Sebagai bagian dari pengembangan kerja sama tersebut, pendaftaran Beasiswa LPDP King’s College London Singhasari Program Master Tahun 2026 telah dibuka sejak 29 Mei hingga 30 Juni 2026. Program yang ditawarkan saat ini meliputi Digital Economies dan Digital Futures dengan persyaratan kemampuan bahasa Inggris sesuai standar internasional.
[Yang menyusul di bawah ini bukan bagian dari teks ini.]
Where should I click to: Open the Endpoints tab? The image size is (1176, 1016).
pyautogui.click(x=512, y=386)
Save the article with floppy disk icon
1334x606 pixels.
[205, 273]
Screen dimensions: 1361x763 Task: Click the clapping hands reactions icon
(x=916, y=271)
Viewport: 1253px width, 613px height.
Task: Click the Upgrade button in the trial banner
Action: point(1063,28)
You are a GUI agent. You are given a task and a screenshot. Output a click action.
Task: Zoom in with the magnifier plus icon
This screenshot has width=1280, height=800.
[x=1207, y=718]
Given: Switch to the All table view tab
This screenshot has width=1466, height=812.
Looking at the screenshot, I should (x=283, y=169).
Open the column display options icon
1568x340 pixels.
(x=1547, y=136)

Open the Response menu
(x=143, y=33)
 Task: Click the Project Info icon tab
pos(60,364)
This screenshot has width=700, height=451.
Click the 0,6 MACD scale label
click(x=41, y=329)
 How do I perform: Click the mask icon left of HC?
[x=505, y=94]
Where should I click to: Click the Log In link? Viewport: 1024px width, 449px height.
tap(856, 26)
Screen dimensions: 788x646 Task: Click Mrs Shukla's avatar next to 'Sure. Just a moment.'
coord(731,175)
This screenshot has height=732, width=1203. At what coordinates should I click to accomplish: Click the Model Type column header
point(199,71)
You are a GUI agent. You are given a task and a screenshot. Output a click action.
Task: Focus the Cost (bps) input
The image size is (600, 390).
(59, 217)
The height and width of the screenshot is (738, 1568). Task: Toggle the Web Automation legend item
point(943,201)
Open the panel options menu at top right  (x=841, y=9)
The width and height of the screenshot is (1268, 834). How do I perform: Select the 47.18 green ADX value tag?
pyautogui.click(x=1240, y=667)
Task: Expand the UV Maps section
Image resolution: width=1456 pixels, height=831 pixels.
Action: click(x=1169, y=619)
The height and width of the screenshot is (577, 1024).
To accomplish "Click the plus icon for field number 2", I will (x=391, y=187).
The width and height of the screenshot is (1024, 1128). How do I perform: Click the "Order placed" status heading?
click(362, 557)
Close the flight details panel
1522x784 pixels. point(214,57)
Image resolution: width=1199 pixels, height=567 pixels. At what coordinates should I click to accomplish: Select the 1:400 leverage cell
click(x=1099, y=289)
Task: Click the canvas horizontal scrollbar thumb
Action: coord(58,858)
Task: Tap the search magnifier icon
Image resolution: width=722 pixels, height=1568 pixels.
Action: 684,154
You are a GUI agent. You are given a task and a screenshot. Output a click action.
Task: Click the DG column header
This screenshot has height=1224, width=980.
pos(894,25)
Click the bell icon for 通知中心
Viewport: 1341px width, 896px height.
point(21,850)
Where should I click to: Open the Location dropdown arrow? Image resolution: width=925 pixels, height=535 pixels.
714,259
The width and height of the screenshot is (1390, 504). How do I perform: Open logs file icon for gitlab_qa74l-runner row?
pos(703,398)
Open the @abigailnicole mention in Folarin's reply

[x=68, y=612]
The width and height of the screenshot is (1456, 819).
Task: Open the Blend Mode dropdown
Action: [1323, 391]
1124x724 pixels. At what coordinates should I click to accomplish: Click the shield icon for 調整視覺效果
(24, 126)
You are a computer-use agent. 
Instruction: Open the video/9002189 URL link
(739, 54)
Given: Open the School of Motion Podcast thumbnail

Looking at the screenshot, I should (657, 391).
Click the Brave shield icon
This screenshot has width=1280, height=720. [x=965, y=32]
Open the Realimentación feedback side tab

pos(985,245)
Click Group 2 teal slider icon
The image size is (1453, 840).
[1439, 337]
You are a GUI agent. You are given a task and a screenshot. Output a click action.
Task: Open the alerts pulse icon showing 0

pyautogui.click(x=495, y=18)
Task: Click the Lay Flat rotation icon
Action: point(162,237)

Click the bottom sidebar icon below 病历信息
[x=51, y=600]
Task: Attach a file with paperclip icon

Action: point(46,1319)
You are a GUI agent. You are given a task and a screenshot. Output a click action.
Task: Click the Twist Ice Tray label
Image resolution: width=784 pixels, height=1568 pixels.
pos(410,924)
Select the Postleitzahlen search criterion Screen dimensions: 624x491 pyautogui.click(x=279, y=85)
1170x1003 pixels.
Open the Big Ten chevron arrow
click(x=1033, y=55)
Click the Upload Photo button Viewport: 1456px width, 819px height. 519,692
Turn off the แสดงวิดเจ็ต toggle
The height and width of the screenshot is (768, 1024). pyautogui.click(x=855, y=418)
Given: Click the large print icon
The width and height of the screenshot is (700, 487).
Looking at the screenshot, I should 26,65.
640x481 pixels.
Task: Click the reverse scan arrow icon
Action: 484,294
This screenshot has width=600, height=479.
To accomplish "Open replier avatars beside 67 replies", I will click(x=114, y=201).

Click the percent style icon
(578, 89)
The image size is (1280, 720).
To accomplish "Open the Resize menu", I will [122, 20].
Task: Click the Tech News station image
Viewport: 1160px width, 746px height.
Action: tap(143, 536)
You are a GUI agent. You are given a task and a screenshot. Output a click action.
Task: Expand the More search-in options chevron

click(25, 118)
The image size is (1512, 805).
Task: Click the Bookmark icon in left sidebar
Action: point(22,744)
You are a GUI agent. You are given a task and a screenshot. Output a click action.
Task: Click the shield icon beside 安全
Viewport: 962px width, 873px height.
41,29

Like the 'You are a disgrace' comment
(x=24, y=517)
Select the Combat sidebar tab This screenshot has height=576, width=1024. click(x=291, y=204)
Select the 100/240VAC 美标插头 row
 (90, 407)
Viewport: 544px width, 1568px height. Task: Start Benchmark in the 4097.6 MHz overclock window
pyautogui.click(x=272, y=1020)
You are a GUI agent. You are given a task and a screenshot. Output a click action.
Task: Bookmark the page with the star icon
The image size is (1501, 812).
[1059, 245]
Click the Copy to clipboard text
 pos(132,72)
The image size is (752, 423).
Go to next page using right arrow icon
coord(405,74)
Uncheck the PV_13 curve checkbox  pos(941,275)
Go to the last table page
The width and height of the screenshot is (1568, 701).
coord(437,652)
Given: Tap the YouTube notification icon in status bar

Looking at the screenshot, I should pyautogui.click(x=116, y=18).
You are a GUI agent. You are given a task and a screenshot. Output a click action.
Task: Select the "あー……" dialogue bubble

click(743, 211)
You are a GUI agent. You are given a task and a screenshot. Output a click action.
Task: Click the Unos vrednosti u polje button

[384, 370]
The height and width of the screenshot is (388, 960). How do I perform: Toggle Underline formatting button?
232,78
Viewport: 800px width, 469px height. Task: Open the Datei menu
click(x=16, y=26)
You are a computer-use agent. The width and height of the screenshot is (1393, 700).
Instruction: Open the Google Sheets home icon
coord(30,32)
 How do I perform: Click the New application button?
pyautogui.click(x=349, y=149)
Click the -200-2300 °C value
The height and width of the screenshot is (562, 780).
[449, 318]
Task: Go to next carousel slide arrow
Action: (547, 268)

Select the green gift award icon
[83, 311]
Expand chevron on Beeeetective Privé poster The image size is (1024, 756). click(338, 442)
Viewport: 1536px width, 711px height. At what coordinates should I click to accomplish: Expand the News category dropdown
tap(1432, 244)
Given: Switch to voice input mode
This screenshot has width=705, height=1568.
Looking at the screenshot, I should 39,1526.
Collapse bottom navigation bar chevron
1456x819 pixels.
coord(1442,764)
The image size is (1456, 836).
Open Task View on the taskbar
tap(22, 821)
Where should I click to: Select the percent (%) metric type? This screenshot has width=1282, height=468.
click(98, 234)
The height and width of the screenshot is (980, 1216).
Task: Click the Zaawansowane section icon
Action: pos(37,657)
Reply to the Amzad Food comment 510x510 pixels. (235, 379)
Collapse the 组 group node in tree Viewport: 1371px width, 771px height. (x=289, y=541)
Penambahan dua program studi baru pada 2027 diharapkan semakin memperluas akses mahasiswa Indonesia terhadap pendidikan kelas dunia tanpa harus menempuh studi penuh di luar negeri. “Langkah ini juga menjadi bagian dari upaya memperkuat kualitas SDM nasional agar mampu bersaing di tingkat global melalui penguasaan teknologi, kepemimpinan, dan inovasi, “pungkasnya.